2. A storage battery of claim 1 in which the alkaline electrolyte is an aqueous solution of a hydroxide of an alkali metal selected from the group lithium, sodium, potassium, and cesium.
3. A storage battery of claim 1 in which the alkaline electrolyte is an aqueous solution of tetramethyl ammonium hydroxide.
4. A storage battery of claim 1 in which the alkaline electrolyte contains a buffering agent selected from the group carbonates, borates, silicates, and phosphates.
Description
RELATED APPLICATION

This application is a continuation of U.S. application Ser. No. 10/756,015 filed under attorney docket no. STF-122-A on Jan. 13, 2004, currently pending.

FIELD OF THE INVENTION

The present invention relates to a novel type of storage battery which is distinguished by its unique electrochemistry. The positive electrode comprises lead dioxide and the negative electrode zinc. The electrolyte consists of an alkaline aqueous solution of an alkali metal hydroxide or tetramethyl ammonium hydroxide to which various buffers, including carbonates, borates, silicates, and phosphates, may be added.
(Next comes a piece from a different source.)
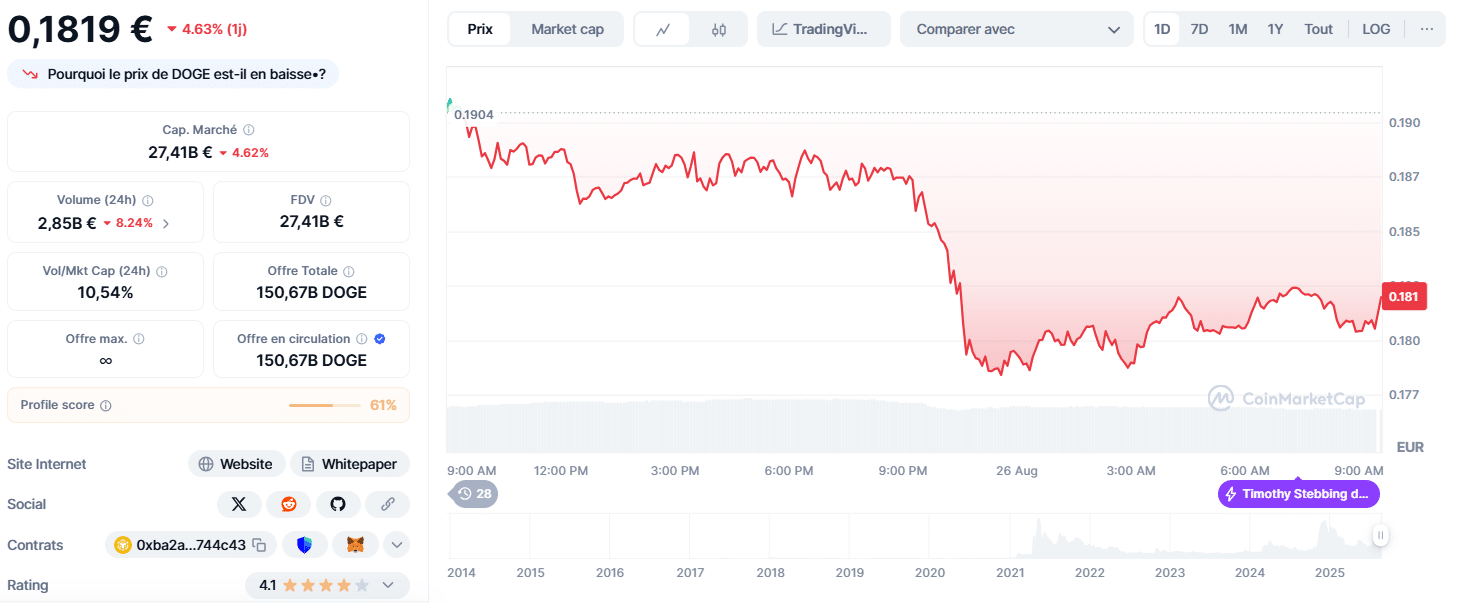Screen dimensions: 1461x603
Task: Expand the Contrats chevron for more networks
Action: [x=395, y=544]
Upon discharge the lead dioxide is reduced to lead oxide and the zinc is oxidized to zinc oxide.

BACKGROUND OF THE INVENTION

The most common storage battery, found in almost every vehicle, is the lead-acid battery. This battery comprises a lead dioxide positive electrode, a lead metal negative electrode, and sulfuric acid for the electrolyte. Its chief advantage is low cost. Nevertheless, it has a limited energy density and the electrolyte is extremely corrosive. Furthermore, sufficient acid is required to react with the electrodes during discharge. Maintenance-free types avoid the loss of evolved gases, as disclosed in U.S. Pat. No. 3,862,861, but their cycle-life is still restricted.

The search for alternatives to the lead-acid battery has been ongoing. As far back as 1934, Drumm disclosed the nickel oxide-zinc battery and the silver oxide-zinc battery (U.S. Pat. No. 1,955,115). Both of these batteries employ zinc as the negative electrode and caustic potash as the electrolyte. Nickel oxide or silver oxide serves as the positive electrode. These batteries have improved energy densities and for many uses are a good compromise.
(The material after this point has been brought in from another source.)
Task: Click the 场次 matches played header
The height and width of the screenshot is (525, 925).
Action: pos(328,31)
The ideal storage battery would combine the best features of existing batteries with none of the drawbacks. The need for such a battery is apparent for backup systems and in mobile applications. Therefore, it is an object of the present invention to provide an improved storage battery, one that is both economical and highly efficient. These and other objects, features, and advantages of the invention will be recognized from the following description and accompanying figure.

SUMMARY OF THE DISCLOSURE

A storage battery is fabricated from a positive electrode of lead and a negative electrode of zinc. During charging some lead is converted to lead dioxide. Upon discharge lead dioxide is reduced to lead oxide and zinc is oxidized to zinc oxide. These reactions are reversible such that the battery fulfills both functions of a secondary battery: supplying electricity on demand and storing or accumulating surplus electricity.

The electrolyte of a cell is alkaline. Aqueous solutions of bases provide the alkalinity. These bases include ammonia and the hydroxides of the alkali metals, namely, lithium, sodium, potassium and cesium. In addition, tetramethyl ammonium hydroxide may be employed.

Certain additives have been found to be effective buffers in the electrolyte. These additives include carbonates, borates, silicates and phosphates. They may be introduced by the corresponding acids or their respective salts.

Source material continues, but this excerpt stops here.